AUSGANGSTEXT:

════

Ein Attentäter erschoss an einer Grundschule in Uvalde im US-Bundesstaat Texas 21 Menschen, darunter 19 Kinder. Das bestätigte ein Mitarbeiter der Behörde für Öffentliche Sicherheit gegenüber CNN. Ein örtliches Krankenhaus bestätigte auf Twitter, dass sich vier weitere Menschen in Behandlung befinden, darunter eine Zehnjährige und eine 66-Jährige in kritischem Zustand. Letztere soll Medienberichten zufolge die Großmutter des Schützen sein. Der Gewaltakt hat in den USA erneut – wie schon bei vergleichbaren Verbrechen zuvor – zu Forderungen nach einer Verschärfung des Waffenrechts geführt.
In Deutschland ist vor wenigen Tagen eine Gewalttat an einer Schule vergleichsweise glimpflich ausgegangen. Die Ereignisse dort zeigen auch, wie potenzielle Opfer in einer solchen Lage gefährdet sind. Im Bremerhavener Lloyd-Gymnasium soll am 19. Mai 2022 gegen 9:15 Uhr ein Mann mit einer Schreckschusswaffe und einer Armbrust eingedrungen sein. Dabei hätte er eine Angestellte der Schule verletzt.

════

(Auszug aus dem Datensatz)
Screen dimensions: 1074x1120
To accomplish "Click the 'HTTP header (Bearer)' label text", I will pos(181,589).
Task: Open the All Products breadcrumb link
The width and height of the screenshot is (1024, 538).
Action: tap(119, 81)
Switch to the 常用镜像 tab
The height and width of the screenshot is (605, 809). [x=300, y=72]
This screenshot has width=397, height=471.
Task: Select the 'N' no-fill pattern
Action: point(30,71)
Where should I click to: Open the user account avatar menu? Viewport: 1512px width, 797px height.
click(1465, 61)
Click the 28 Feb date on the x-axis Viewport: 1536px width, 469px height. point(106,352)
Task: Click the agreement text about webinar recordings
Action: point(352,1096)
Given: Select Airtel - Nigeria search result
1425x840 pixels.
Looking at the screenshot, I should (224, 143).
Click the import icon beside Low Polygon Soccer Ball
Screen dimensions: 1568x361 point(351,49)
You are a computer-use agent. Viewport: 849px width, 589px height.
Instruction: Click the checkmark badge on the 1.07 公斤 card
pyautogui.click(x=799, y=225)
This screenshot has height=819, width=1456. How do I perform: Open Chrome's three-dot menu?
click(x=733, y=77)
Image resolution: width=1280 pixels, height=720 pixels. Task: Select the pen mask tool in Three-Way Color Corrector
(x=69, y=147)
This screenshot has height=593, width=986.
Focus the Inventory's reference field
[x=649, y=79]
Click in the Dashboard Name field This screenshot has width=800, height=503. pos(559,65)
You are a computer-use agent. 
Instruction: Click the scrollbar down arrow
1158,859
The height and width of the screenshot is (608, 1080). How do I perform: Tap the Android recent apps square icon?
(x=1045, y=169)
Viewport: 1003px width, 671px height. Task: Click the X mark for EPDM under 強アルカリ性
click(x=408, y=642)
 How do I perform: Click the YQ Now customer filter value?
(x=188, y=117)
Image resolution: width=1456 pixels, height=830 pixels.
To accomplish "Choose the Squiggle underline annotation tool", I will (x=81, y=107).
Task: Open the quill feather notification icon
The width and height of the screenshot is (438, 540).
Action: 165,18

════

DEINE AUFGABEN:
- A) Wann soll der Mann laut dem Text über die Gewalttaten an Schulen in das Bremerhavener Lloyd-Gymnasium eingedrungen sein?
- B) Bearbeite den Text über die Gewalttaten an Schulen: Gib ihn von „In Deutschland ist“ bis einschließlich „der Schule verletzt.“ wieder und setze dabei „Lehrerin“ an die Stelle von „Angestellte“.
- C) Schreib bitte den Text über die Gewalttaten an Schulen im Anschluss an seinen letzten Satz weiter.

ANTWORTLISTE:
- A) Am 19. Mai 2022 gegen 9:15 Uhr.

- B)
In Deutschland ist vor wenigen Tagen eine Gewalttat an einer Schule vergleichsweise glimpflich ausgegangen. Die Ereignisse dort zeigen auch, wie potenzielle Opfer in einer solchen Lage gefährdet sind. Im Bremerhavener Lloyd-Gymnasium soll am 19. Mai 2022 gegen 9:15 Uhr ein Mann mit einer Schreckschusswaffe und einer Armbrust eingedrungen sein. Dabei hätte er eine Lehrerin der Schule verletzt.

- C)
Die 200 anwesenden Schüler und Lehrkräfte haben sich vier Stunden verbarrikadiert. Ein im Internet kursierendes Video soll die Festnahme des mutmaßlichen Täters zeigen. Es soll sich um einen Einzeltäter gehandelt haben. Die Polizei konnte zum Zeitpunkt der Beitragserstellung noch keine Aussagen zum Tatverdächtigen und dessen Motiv treffen. „Es gebe Hinweise darauf, dass der 21-jährige Tatverdächtige psychische Probleme habe, sagte Oberstaatsanwalt Oliver Constien am darauffolgenden Tag. ‚Diesen Hinweisen gehen wir nach.‘ Der Tatverdächtige selbst mache von seinem Schweigerecht Gebrauch.“
Die Frage nach der „psychischen Gesundheit“ ist jedoch für mich müßig und nicht ausschlaggebend. Auch psychisch erkrankte und gestörte Täter, können zum Tatzeitpunkt voll schuldfähig sein, das käme ganz auf den Einzelfall an. Eine der üblichen öffentlichkeitswirksamen Nebelbomben nach so einer Tat, die je nach Nationalität des Täters geworfen werden. Ob es sich zum Beispiel um einen Amoklauf oder Terroranschlag gehandelt hat, muss deshalb vorerst offen bleiben.
Bei dem nachfolgenden Beitrag handelt es sich um einen Teilauszug aus dem Kapitel „Amok“. Erschienen im Buch „Ratgeber Gefahrenabwehr: So schützen Sie sich vor Kriminalität – Ein Polizeitrainer klärt auf“.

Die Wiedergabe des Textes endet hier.